The species was subsequently transferred to the genus Thorellia by Eugen von Keyserling in 1882, and later to the genus Hasarius by Thorell himself in 1892. The current generic placement in Thorelliola was established by Embrik Strand in 1942 as a replacement name.

==Distribution==
T. ensifera is native to Vietnam, Malaysia, Singapore, and Indonesia. The species has been widely introduced to Pacific islands, including French Polynesia (Marquesas Islands, Society Islands, Tuamotu), Hawaii, and Samoa.

==Description==
Thorelliola ensifera is a medium-sized jumping spider with distinctive sexual dimorphism.

===Male===
The male, as originally described by Thorell in 1877, has a body length of approximately 5.25 mm. The most distinctive feature is the presence of two very long, slender spines on the clypeus that curve upward and are pressed closely together from base to tip, appearing almost as a single thickened spine. The cephalothorax is reddish-brown to blackish, with yellow pubescence covering the eye area and sides of the head below the eyes.

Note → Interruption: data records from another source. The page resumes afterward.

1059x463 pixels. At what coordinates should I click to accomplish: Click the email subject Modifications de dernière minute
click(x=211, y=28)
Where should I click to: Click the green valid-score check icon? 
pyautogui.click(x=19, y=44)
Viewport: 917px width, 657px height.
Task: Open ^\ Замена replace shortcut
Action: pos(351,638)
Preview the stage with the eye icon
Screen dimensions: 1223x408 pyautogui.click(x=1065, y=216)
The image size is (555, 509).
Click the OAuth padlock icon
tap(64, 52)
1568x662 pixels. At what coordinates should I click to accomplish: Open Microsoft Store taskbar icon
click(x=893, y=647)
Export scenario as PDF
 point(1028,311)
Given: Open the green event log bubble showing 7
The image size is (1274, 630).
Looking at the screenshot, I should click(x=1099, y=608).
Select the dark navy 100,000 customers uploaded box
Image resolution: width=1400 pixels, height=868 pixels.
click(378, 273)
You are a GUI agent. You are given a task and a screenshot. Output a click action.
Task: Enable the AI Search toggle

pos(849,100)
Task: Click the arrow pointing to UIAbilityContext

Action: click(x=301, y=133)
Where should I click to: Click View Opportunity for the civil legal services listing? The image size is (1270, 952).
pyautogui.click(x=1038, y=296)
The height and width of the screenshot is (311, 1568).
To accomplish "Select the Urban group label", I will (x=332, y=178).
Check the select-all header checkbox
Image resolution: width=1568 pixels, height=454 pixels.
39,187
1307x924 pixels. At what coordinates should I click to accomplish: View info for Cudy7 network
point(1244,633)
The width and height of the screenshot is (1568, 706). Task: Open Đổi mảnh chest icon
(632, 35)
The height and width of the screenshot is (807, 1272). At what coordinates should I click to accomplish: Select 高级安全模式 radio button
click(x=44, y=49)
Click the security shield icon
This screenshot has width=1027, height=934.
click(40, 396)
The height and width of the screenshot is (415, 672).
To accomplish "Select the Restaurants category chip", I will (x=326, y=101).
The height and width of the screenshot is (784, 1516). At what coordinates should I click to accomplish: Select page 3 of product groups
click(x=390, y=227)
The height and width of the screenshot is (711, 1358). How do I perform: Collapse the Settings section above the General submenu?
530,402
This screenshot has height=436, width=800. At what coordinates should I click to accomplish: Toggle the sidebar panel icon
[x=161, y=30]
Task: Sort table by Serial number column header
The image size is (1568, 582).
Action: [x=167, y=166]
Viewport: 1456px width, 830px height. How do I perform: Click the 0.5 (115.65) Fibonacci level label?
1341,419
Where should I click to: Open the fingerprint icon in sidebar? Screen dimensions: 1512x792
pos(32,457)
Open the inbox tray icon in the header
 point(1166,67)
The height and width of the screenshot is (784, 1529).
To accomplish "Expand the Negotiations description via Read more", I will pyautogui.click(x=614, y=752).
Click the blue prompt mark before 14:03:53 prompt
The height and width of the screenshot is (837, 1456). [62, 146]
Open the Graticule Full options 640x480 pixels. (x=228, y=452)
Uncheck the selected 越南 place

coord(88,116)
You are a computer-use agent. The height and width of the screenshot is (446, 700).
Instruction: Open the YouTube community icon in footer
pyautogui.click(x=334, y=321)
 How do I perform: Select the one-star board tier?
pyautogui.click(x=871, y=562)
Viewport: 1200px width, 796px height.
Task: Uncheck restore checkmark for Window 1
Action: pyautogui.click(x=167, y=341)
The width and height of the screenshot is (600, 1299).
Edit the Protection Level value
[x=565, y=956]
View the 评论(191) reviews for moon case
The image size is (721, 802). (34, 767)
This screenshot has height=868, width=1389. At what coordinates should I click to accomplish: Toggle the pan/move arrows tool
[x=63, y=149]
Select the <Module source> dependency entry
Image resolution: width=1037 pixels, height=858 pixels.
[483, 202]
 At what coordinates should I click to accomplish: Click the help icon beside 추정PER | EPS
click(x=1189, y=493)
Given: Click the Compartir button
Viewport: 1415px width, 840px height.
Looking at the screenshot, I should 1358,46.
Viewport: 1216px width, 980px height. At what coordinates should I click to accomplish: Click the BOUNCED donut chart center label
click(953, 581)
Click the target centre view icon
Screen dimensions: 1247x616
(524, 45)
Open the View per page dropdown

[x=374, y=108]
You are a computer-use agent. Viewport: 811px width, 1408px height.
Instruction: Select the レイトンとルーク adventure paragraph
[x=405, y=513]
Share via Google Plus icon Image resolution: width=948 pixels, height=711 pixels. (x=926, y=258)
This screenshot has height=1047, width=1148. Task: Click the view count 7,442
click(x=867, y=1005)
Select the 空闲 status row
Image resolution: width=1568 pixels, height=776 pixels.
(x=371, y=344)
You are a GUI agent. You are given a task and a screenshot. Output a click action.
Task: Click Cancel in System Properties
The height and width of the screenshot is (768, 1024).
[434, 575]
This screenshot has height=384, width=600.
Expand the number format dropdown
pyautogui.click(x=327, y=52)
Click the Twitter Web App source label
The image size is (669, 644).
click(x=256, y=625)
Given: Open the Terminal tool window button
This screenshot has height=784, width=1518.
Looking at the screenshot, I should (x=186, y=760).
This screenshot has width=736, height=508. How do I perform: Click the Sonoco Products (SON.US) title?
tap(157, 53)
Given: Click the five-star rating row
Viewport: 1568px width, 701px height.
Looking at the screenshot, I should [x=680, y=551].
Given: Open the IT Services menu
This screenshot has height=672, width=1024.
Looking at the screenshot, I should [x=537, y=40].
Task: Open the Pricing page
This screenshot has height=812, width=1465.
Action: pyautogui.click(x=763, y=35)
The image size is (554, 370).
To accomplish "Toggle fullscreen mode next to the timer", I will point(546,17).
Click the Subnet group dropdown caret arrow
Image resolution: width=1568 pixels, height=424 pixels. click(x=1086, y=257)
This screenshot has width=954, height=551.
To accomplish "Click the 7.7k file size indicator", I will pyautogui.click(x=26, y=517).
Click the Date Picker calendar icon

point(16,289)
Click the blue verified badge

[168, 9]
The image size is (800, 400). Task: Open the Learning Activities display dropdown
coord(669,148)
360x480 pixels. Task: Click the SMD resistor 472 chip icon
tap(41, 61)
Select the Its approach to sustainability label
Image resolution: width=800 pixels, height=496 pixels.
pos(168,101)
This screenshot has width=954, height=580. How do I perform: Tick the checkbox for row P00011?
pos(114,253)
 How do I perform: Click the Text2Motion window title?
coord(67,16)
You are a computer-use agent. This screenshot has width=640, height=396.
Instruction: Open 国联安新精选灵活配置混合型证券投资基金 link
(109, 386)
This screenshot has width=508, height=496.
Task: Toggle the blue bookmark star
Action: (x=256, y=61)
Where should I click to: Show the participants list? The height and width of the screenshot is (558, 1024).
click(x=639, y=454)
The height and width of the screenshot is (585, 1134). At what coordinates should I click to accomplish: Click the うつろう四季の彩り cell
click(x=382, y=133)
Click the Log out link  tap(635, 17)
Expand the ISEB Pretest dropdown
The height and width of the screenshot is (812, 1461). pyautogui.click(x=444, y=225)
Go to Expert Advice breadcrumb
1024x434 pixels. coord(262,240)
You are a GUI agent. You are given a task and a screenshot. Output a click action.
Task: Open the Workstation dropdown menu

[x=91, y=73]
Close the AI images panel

The abdomen displays a complex color pattern: the anterior portion is testaceous with dense yellow pubescence, followed by an undulating black transverse band near the middle, then a yellowish transverse band. The posterior end is broadly black with three small white spots arranged in a curved line above the spinnerets. The legs are dark testaceous-brown with blackish rings, particularly prominent on the front legs, with testaceous tarsi.

===Female===
The female, described by Thorell in 1878 from Ambon, is smaller at about 4.3 mm in length. Females completely lack the prominent clypeal spines characteristic of males, with the clypeus height barely equaling half the diameter of the largest eye. The cephalothorax is blackish-brown with the eye area lighter and covered with yellowish pubescence.

The abdominal pattern is testaceous with an irregular blackish transverse line, followed by a broad yellowish transverse band that is very irregular posteriorly and separated from the anterior area by a black transverse line through the middle of the dorsum. The apex is broadly black with three white spots. The legs are testaceous-brown with testaceous tips, and the posterior legs show distinct blackish rings.